报告题目:Complex Neural Connectivity and Activity: Perspective from Cost-Efficiency Trade-off
报告人:周昌松 教授(香港浸会大学)
主持人:兰岳恒 教授
报告时间:2018年7月4日(星期三)下午 3:00-5:00
报告地点:主楼804
报告摘要:
We are interested in understanding neural systems as functional, complex dynamical networks. The brain is highly energy consuming, therefore is under strong evolution pressure to achieve cost-efficiency in both cortical connectivity and activity. In our recent works, we emphasized that the formation of the complex network architecture and dynamical activity of neural systems is subject to multiple structural and functional constraints. In the macaque brain connectome, we showed that network connectivity indeed displays a cost-efficiency trade-off, and up to 67% of the existing links can be recovered by the trade-off model. The model also reveals new organization feature of long distance-connectors (LDCs) in the system which are crucial for both functional segregation and integration.
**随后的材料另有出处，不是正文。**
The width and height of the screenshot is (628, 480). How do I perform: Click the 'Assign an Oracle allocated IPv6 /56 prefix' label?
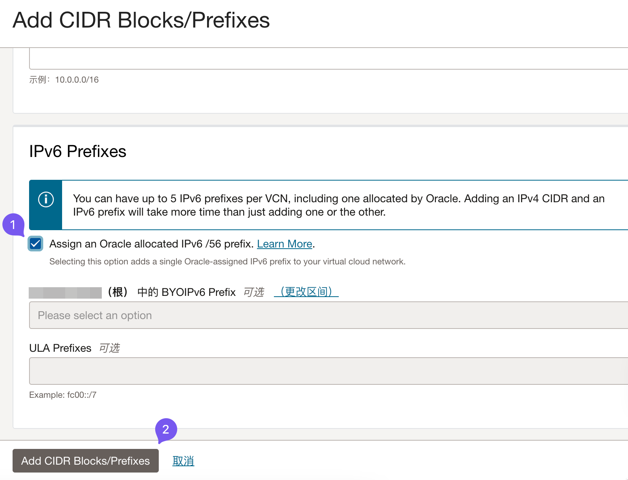pyautogui.click(x=151, y=244)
In terms of neural activity, we demonstrated using biologically plausible neural circuit model that the co-emergence of salient features of cortical activity, including irregular firing, oscillations and neuronal avalanches as observed in experiments achieves minimal energy cost as well as maximal energy efficiency on information capacity. Indeed, cost-efficient neural network structure and cost-efficient neural dynamics have collaborative interaction to enable neural systems to achieve “less is more” in both structure and dynamics. The perspective of cost-efficiency trade-off could provide a framework to better understand various salient features in neural connectivity and activity, and likely also suggest a novel angle to study the inherent vulnerability in brain networks which could be closely related to various neurodegenerative diseases and brain disorders。
报告人简介:
周昌松,物理学博士,香港浸会大学物理系教授,浸会大学非线性研究中心及北京-香港-新加坡非线性复杂系统联合中心主任。1992年获南开大学物理学士,1997年获南开大学物理博士,1997-2007 年在新加坡、香港、德国等地从事访问研究,是洪堡基金获得者。2007年加入香港浸会大学物理系,2011年获浸会大学“杰出青年研究者董事长奖”。周昌松博士致力于复杂系统动力学基础研究及其应用,特别是网络的复杂联结结构与体系的动态行为的关系和相互作用。近几年一直与国际国内系统和认知神经科学家紧密合作,把这些理论进展应用到大脑的复杂联结结构和活动以及认知功能及障碍的分析和建模等方面研究中。